MICHEL MARTIN, HOST:

And finally today, we remember that most people experienced the 9/11 attacks through television, especially TV news. NPR TV critic Eric Deggans says, in the 20 years since, it's also shaped television.

ERIC DEGGANS, BYLINE: Among the enduring images from 9/11 is the TV coverage itself - four days of continuous commercial-free reports on broadcast and cable channels.

(SOUNDBITE OF ARCHIVED RECORDING)

AARON BROWN: At about 8:45 Eastern Time, a plane crashed into the foremost of those towers, the World Trade Center.

DEGGANS: Then TV gave us action-oriented heroes who could channel the anger and frustration of a traumatized nation, like Kiefer Sutherland's hard-charging government agent Jack Bauer on the Fox series "24." But when asked about the changes he thinks 9/11 brought to TV, CNBC anchor Shepard Smith, who covered the attacks when he worked at Fox News, also notes something small - the ticker, a stream of news headlines moving across the screen, which cable news channels began using during 9/11 coverage.

SHEPARD SMITH: Well, we had an information overload, the likes of which we'd never really experienced.

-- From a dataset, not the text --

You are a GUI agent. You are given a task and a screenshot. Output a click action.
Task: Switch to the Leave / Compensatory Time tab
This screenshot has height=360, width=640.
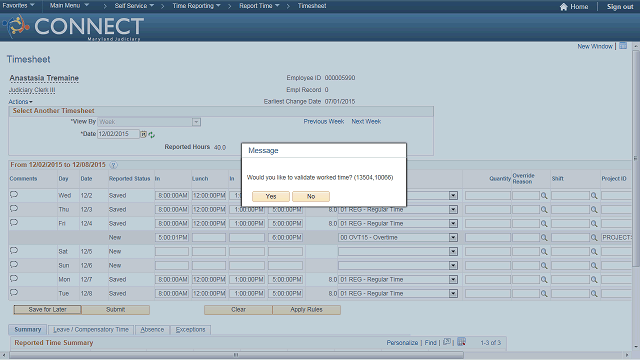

Getting more info to the screen is the main thing. I feel like 9/11 helped us learn to process it all.

(SOUNDBITE OF ARCHIVED RECORDING)

CHARLIE GIBSON: So this looks like it is some sort of a concerted effort to attack the World Trade Center that is underway.

DEGGANS: In many ways, coverage of the disaster was TV news's finest hour, uniting the nation. Aaron Brown, who anchored CNN's reporting that day from a rooftop, said 9/11 highlighted how cable news channels thrive by focusing on the one story viewers care most about.

BROWN: The lesson of 9/11 in many, many, many way is that you need one great story. And you'd feel like a schmuck if you then said, let me give you five minutes on the weather.

(SOUNDBITE OF TV SHOW, "LATE SHOW WITH DAVID LETTERMAN")

DAVID LETTERMAN: Welcome to "The Late Show." This is our first show on the air since New York and Washington were attacked.

DEGGANS: David Letterman was the first late-night host to bring his show back, leading a new episode just six days after the attacks. A consummate broadcaster, Letterman channeled the emotions of the moment and his audience so powerfully, he established a new TV tradition that endures.

(SOUNDBITE OF TV SHOW, "LATE SHOW WITH DAVID LETTERMAN")

LETTERMAN: We've lost 5,000 fellow New Yorkers, and you can feel it. You can feel it. You can see it. It's terribly sad, terribly, terribly sad.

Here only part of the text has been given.